> [WHAT YOU ARE ASKED TO DO]: Only the lines from the one with "This screenshot has width=644, height=362." to the end of the listing below should be set down, exactly as written and without any pictures.

> [RECORDS SHOWN]:
########################################

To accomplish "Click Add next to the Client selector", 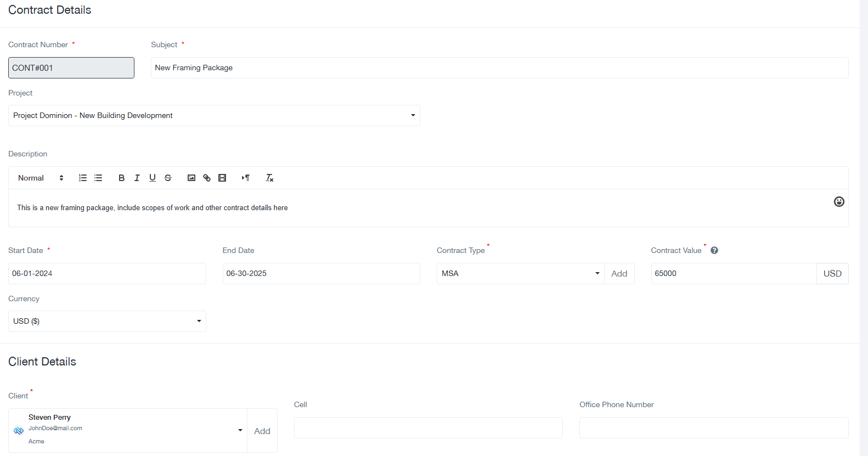I will click(262, 431).
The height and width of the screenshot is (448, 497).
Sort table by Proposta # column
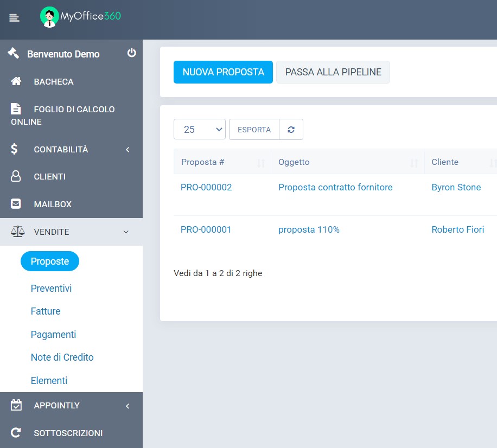222,162
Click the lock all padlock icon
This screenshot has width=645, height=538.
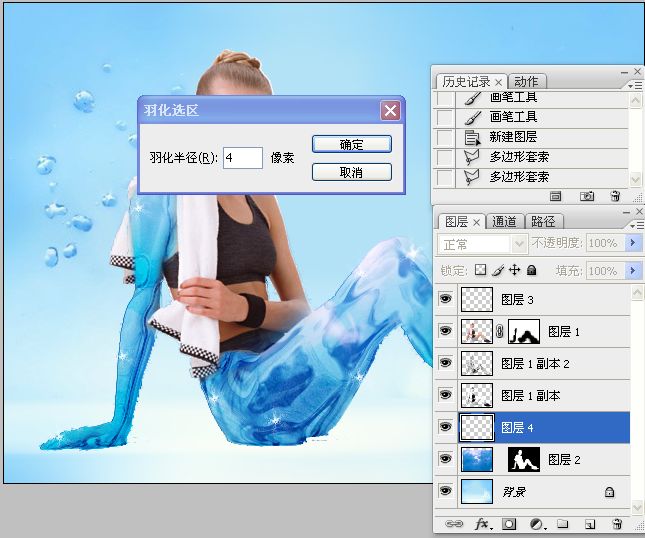(x=532, y=270)
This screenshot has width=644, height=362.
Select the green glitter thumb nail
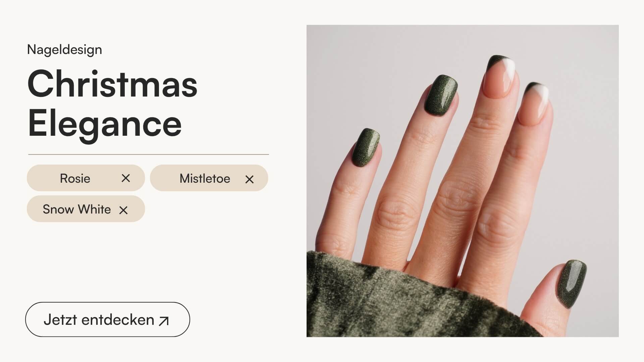[571, 283]
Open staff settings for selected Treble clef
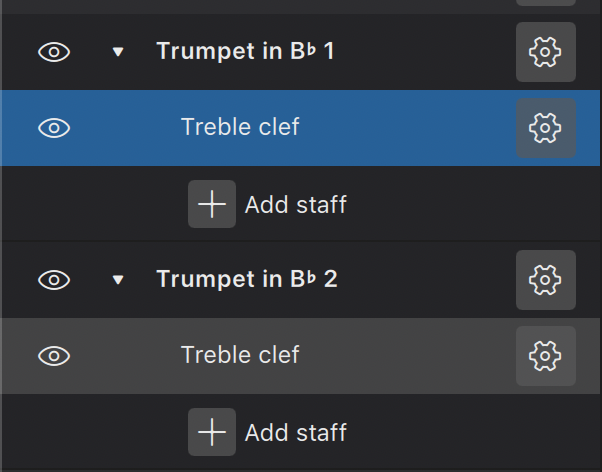 coord(545,127)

########################################

> [ANSWER TO THE PROBLEM]:
This screenshot has width=644, height=362.
Select the green glitter thumb nail
[571, 283]
Open staff settings for selected Treble clef
 coord(545,127)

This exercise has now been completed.